Interestingly, ASP also binds to the bovine CYP11A sequence around
-101 to -89 (Momoi et al., 1992) but is not
involved in cAMP-dependent transcription of this gene. In another
example, a sequence similar to the consensus Sp1-binding site in the
cAMP-responsive element (-54/-42) of the human urokinase
gene interacts with cAMP-induced DNA-protein complexes in mouse Sertoli
cells (Grimaldi et al., 1993). In other genes, evidence for
the involvement of Sp1 is also documented in the case of retinoic
acid/cAMP-dependent and differentiation-specific transcription of the
tissue plasminogen activator gene (Darrow et al., 1990).
Acting through retinoblastoma control elements, Sp1 has also been shown
to activate transcription of early response genes such as c-fos (Udvadia et al., 1993), the expression of which is
induced by ACTH (Miyamoto et al., 1992).
In genes such as
CYP11A and adrenodoxin which are expressed constitutively, the former
being active exclusively or predominantly in steroidogenic tissues, the
general transcription factor Sp1 might play a very important role in
maintaining the basal transcription. Indeed, each cAMP-responsive
sequence of the bovine CYP11A gene (-118/-100 and
-70/-50) which has one Sp1-binding site and the bovine
adrenodoxin sequence from 699 to 740 which contains two Sp1 sites
confer basal expression to a -globin reporter gene in Y1 cells (Fig. 6).

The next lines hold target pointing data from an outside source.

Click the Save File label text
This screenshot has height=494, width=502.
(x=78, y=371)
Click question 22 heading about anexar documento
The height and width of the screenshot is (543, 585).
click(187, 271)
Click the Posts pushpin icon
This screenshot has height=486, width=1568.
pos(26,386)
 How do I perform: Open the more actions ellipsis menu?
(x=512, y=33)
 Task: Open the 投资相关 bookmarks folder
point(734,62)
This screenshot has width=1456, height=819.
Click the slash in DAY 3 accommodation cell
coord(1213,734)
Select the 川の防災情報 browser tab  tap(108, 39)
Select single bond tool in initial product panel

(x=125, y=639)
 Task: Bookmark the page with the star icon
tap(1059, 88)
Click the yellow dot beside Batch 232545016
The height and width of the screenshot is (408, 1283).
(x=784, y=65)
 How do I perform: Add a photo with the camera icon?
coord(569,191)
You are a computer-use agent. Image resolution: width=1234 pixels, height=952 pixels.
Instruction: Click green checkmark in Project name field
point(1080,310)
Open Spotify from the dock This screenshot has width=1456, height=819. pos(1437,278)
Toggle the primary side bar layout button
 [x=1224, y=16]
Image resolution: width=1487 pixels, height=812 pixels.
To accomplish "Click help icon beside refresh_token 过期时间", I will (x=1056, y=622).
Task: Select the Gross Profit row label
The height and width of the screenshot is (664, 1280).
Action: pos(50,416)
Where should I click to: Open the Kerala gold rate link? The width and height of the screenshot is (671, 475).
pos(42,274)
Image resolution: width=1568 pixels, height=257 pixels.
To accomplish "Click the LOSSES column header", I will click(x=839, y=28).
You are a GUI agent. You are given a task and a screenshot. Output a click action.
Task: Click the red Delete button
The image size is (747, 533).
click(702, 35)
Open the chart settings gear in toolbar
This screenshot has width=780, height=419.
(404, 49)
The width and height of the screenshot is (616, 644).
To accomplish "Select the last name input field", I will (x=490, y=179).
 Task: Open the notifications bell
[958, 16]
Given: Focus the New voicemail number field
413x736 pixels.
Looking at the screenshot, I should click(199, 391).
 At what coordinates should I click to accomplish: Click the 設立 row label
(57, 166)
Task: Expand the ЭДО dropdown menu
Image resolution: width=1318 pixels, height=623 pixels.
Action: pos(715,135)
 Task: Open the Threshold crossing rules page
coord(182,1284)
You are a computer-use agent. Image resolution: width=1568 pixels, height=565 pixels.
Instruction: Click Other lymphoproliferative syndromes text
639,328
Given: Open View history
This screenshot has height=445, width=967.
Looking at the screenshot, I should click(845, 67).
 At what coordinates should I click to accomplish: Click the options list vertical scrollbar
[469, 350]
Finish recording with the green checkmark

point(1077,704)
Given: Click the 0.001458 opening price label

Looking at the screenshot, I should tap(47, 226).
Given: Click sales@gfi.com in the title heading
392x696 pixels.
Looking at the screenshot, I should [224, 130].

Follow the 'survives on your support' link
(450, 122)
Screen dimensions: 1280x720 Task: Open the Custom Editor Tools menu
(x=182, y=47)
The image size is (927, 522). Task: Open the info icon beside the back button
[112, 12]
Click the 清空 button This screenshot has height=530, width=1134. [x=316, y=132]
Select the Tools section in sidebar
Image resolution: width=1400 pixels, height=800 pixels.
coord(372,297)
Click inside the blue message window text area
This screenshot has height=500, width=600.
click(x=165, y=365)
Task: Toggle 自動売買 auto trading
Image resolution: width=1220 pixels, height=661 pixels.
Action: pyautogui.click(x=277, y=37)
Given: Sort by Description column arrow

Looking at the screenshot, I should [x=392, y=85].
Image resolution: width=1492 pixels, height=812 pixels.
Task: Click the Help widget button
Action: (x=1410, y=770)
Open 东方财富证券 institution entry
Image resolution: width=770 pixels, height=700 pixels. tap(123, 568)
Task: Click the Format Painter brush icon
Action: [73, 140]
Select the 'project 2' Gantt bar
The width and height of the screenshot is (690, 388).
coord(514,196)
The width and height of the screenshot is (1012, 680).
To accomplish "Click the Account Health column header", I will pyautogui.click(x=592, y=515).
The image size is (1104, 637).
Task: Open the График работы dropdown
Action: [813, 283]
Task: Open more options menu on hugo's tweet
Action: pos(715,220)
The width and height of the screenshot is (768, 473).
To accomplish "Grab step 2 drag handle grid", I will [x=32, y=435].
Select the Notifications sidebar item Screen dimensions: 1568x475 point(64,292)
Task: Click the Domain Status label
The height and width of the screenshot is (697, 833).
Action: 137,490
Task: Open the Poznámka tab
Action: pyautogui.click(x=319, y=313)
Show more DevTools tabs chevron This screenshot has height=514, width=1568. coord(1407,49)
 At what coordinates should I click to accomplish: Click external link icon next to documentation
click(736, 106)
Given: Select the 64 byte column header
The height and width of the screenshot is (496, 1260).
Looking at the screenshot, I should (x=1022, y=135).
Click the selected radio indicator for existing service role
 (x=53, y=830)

However, it is also noticed that these same sequences
also support cAMP-dependent transcription (Fig. 6) and any
mutations that reduce Sp1 binding to the -118/-100 sequence
in bovine CYP11A gene reduce, in parallel, both basal and cAMP-induced
transcription (Fig. 2B and Fig. 3A).
Thus, these multiple dual role responsive sequences of bovine CYP11A,
just as in their murine counterparts (Rice et al., 1990),
might function independently or in association in supporting optimal
level of CYP11A transcription.
Coexpression studies of PKA catalytic and regulatory subunits in KIN8 and Y1 cells show that the bovine CYP11A cAMP-responsive sequences -118/-100 and -70/-50 function via a cAMP-PKA signal transduction pathway. Since Sp1 does not have a PKA phosphorylation site and at least in -111/-100 an Sp1-like protein is the only one which binds directly to the DNA, regulation of transcription directed by the G-rich elements at -111/-100 and -70/-50 sequences probably involves Sp1 or an Sp1-like factor in combination with an as yet unidentified cell-specific protein. This unknown protein would be predicted to interact directly with Sp1 and to not be a DNA-binding protein. Perhaps it could function like CBP, the nuclear protein which serves as a coactivator for the phosphorylated form of CREB (Chrivia et al., 1993; Kwok et al., 1994). However, in this case the unknown coactivator might indeed be a target for PKA in execution of its role in coupling the ubiquitous transcription factor Sp1 with cAMP-dependent activation of CYP11A transcription.